Extract to read:
# coreystooks Lawn Journal



## coreystooks (Aug 6, 2019)

Time to get going with another season. Didn't do much at the end of the season last year as me and my wife had our first baby at the end of September. I went into dormacy at 5/8" on the reel low area and 2.5" on the big area. A couple of weeks ago I ran over the main area at 0.5" to clean it up, and then last week got the 15" Sun Joe dethatcher and tested it on half of the backyard and then scalped that section to 3/8". The Sun Joe made it extremely easy to scalp afterwards due to how much it thinned it out. I hope to get started on the rest of it sometime this week as well as getting my big area scalped. Also got to get prodiamine down ASAP the weather just hasn't cooperated with my schedule lately.

The section I did my little test scalp on

Quite a bit of rye survived the two MSM apps as well as an Alabama summer and is showing bad

Main yard as it sits now


----------



## coreystooks (Aug 6, 2019)

Finally got prodiamine down this morning, going to try to get my scalp done within the next week or two.


----------



## coreystooks (Aug 6, 2019)

Got the backyard scalped down to 3/8" this morning, just doing everything in sections as I get the time for it.


----------



## coreystooks (Aug 6, 2019)

Finally got everything down to 3/8". I got around 35 40 gal bags of material off it plus filled this tarp up 3 times, bermuda is insane. Also everything on the tarp is just from going from 0.4" to 3/8".


----------



## coreystooks (Aug 6, 2019)

First cut at 0.4" after scalping, getting a lot of green.


----------



## coreystooks (Aug 6, 2019)

Second cut this week at 0.4". Really filling in and greening up good, going to try to drop some fert this weekend. Excuse the little bit of poa in the front.

Data provided:
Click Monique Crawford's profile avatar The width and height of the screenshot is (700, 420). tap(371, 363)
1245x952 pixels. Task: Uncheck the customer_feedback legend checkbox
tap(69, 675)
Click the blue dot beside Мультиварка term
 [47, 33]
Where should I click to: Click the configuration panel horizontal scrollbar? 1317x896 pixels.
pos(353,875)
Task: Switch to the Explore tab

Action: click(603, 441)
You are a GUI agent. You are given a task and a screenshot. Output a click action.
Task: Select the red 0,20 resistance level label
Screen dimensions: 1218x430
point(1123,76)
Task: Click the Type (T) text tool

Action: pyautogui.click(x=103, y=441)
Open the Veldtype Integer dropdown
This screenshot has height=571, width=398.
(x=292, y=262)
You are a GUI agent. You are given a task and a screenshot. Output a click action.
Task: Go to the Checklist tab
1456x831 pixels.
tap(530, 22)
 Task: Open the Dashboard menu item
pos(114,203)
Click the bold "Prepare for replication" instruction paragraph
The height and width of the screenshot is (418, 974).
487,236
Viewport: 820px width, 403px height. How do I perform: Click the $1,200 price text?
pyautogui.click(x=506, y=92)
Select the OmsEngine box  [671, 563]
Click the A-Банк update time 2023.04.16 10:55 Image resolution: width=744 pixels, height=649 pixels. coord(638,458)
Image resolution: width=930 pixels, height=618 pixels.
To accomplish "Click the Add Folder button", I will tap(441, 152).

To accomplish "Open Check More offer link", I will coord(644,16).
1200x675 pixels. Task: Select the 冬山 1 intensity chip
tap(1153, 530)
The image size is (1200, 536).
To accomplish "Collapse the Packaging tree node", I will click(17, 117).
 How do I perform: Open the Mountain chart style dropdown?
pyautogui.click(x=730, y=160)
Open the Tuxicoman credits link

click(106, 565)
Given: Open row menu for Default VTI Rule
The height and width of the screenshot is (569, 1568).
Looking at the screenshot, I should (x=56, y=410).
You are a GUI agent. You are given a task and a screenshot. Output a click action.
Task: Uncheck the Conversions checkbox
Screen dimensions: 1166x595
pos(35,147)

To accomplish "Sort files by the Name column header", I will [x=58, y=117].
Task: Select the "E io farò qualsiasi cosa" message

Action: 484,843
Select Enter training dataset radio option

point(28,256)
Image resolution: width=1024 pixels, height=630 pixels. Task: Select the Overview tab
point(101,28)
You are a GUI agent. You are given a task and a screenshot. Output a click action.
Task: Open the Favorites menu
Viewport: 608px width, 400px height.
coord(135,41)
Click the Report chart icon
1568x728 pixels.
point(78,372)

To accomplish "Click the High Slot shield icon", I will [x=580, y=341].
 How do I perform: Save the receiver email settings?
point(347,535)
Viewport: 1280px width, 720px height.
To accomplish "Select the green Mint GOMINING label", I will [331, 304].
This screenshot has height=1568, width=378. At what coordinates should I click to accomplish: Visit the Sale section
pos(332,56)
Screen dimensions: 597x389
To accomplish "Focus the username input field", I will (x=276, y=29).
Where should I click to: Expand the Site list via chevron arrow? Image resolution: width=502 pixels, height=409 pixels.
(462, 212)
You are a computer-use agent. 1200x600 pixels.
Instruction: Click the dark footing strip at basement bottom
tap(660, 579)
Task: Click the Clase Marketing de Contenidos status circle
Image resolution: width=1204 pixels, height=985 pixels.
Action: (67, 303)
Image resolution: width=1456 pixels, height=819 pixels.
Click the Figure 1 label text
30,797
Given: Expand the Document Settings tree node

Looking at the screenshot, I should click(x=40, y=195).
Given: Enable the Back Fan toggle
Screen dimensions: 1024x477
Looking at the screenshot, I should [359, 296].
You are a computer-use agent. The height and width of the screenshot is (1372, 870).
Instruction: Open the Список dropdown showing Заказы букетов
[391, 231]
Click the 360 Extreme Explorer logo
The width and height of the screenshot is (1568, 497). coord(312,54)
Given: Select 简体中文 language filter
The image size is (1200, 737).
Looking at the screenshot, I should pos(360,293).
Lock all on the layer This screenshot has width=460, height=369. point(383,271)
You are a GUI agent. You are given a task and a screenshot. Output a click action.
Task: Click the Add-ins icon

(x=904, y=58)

Exercises to complete:
**a.** Summarize the lawn journal above in exactly two sentences.
**b.** Transcribe the passage of the lawn journal between "Finally got prodiamine" and "time for it.", inclusive.

Responses for each task:
**a.** After doing little at the end of the previous season because of a first baby, the writer began the new season by testing a Sun Joe dethatcher, putting down prodiamine, and scalping the yard in sections to 3/8", which removed around 35 40-gallon bags of material plus three tarps' worth. Later cuts at 0.4" showed the bermuda filling in and greening up well, with fertilizer planned for the weekend.

**b.**
Finally got prodiamine down this morning, going to try to get my scalp done within the next week or two.


----------



## coreystooks (Aug 6, 2019)

Got the backyard scalped down to 3/8" this morning, just doing everything in sections as I get the time for it.